Der Autor baut einen Kriminalfall rund um Korruption am Berliner Flughafen BER, und bringt das Geschehen so glaubhaft nah an die Realität. Bei anderen Aspekten geht diese Nähe aber für mich dann wieder etwas verloren, etwa bei der Wahl des Unbekannten, der Beckmann in seinem Haus überfällt, oder auch, wenn er Figuren Dinge tun lässt, die überhaupt nicht zu ihnen passen. Natürlich lese ich hier einen fiktiven Kriminalfall, Aufgabe des Autors ist es, mir das Geschehen glaubhaft zu verkaufen und das ist hier leider nicht immer gelungen.

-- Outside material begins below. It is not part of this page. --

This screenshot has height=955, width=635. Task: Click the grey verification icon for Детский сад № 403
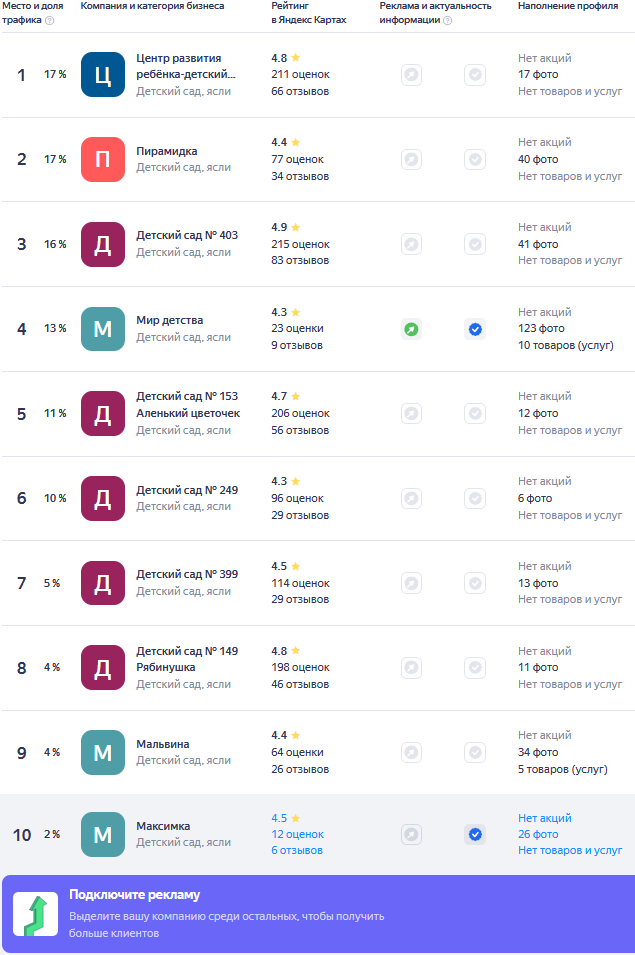(475, 244)
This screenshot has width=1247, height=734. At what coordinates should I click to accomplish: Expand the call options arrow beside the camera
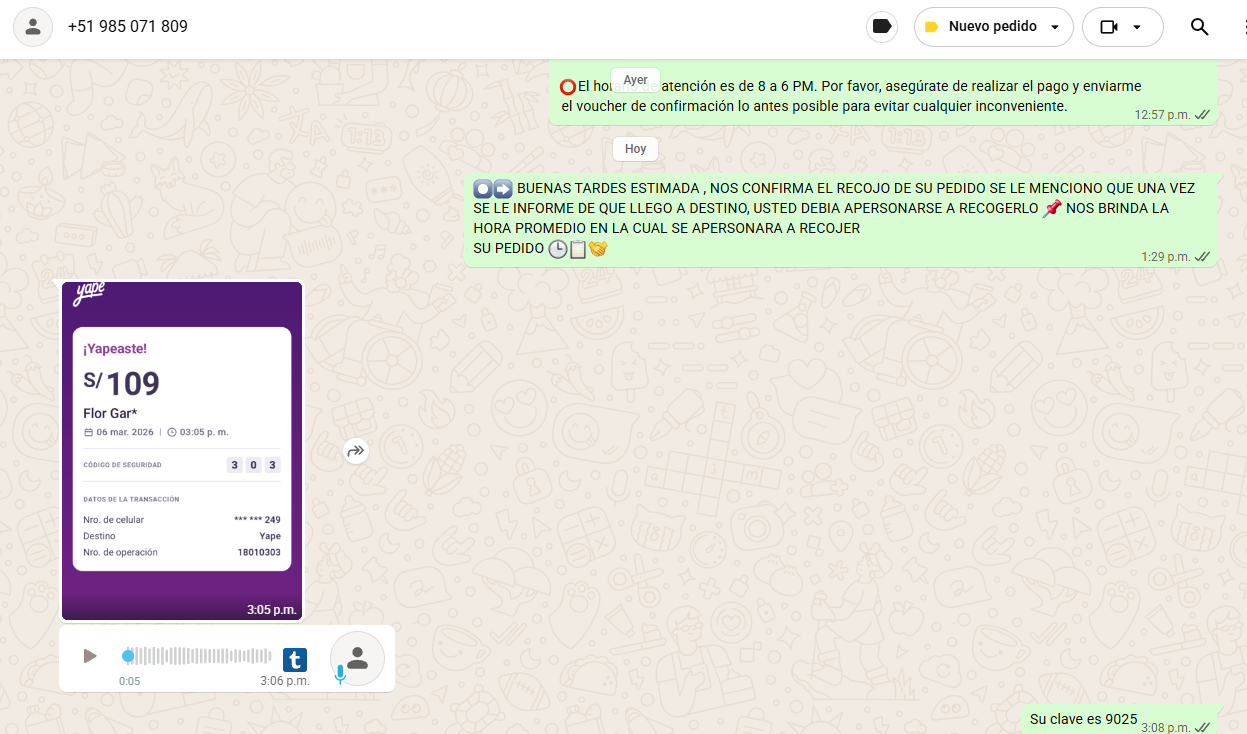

In einem amerikanischen Krimi würde ich solche Kritik wahrscheinlich eher nicht anbringen, einfach, weil man es hier gewöhnt ist, das alles nach dem Motto höher, schneller, weiter läuft und quasi an jeder Ecke eine Bombe explodiert und die Beteiligten ohne Kratzer aus der Rauchwolke hervortreten. Hier wird mir aber von Beginn an eher eine Story in Tatortmanier angekündigt und da gelten halt gewisse Regeln.
Da ich, wie schon erwähnt, bereits ein Buch des Autors gelesen hatte, konnte ich mich gut in die Geschichte einfinden. Es war spannend etwas mehr zu Beckmanns Hintergründen zu erfahren, der ja eher ein ruhiger, zurückhaltender Charakter ist. Der Kriminalfall an sich wurde gut und plausibel mit Beckmanns Figur in Verbindung gebracht, allerdings waren mir das Drumherum, die internen Hintergründe und Zusammenhänge dann manchmal etwas zu konstruiert. Es gab eine vielzahl von Figuren und Nebenschauplätzen, die zwar interessant waren, aber die Story leider oft ausbremsen, auch weil man immer rätselt, ob es was zu bedeuten hat. Der Autor erzählt all das wirklich gekonnt, für einen reinen Krimi aber eben einfach zu umfangreich.
Im Grunde folgt hier wieder die selbe Kritik wie auch schon beim ersten Buch, die Geschichte ist viel mehr ein schöner Roman mit Krimihandlung, als ein durchweg spannender Krimi. Wer diese Konstellation mag, dem werden die Bücher von Jochen Brunow sehr gut gefallen. Wer mehr Wert auf Spannung und Action legt, könnte eher enttäuscht sein. In der Gesamtheit habe ich das Buch wieder gern gelesen, ich finde es sogar noch etwas besser als seinen Vorgänger. Unterm Strich gibt es aber eben auch einige Punkte, mit denen ich hadere. Hier muss man sich als Leser wohl einfach selbst ein Bild machen.